Source records:
%%
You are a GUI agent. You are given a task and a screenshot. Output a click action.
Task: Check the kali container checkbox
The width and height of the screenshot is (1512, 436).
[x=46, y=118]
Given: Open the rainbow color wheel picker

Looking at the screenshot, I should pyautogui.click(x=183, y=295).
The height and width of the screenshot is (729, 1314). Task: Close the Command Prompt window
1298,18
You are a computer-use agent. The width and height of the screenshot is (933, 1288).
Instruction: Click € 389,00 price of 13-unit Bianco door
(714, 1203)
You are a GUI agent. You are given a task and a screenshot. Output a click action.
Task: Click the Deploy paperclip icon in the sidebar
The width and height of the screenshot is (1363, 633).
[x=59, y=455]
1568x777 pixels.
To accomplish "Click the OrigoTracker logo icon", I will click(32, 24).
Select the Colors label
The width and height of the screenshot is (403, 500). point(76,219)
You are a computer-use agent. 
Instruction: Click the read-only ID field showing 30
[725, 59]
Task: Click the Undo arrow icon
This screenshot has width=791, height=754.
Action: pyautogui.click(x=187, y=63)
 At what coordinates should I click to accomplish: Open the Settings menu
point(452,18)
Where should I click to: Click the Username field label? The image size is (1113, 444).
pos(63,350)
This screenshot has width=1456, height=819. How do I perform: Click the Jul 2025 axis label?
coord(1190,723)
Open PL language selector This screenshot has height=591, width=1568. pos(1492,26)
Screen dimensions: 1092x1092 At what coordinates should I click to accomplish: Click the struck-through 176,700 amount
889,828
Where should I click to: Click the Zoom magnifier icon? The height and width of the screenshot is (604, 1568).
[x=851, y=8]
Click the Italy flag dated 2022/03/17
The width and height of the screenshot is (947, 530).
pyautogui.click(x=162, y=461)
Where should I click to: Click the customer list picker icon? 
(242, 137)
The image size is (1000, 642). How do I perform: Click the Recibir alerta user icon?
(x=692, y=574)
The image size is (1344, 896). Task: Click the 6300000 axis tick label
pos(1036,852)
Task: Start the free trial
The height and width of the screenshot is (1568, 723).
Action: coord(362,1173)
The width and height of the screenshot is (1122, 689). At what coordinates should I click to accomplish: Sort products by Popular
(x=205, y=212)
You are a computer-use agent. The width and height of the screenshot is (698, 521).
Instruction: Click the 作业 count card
%%
_WORK TO BE COMPLETED_. Write out the entries above exactly, starting at the line that contains "The image size is (1000, 642)." and continuing through the final line of the entries.

_CORRECT RESULT_.
The image size is (1000, 642). How do I perform: Click the Recibir alerta user icon?
(x=692, y=574)
The image size is (1344, 896). Task: Click the 6300000 axis tick label
pos(1036,852)
Task: Start the free trial
The height and width of the screenshot is (1568, 723).
Action: coord(362,1173)
The width and height of the screenshot is (1122, 689). At what coordinates should I click to accomplish: Sort products by Popular
(x=205, y=212)
You are a computer-use agent. The width and height of the screenshot is (698, 521).
Instruction: Click the 作业 count card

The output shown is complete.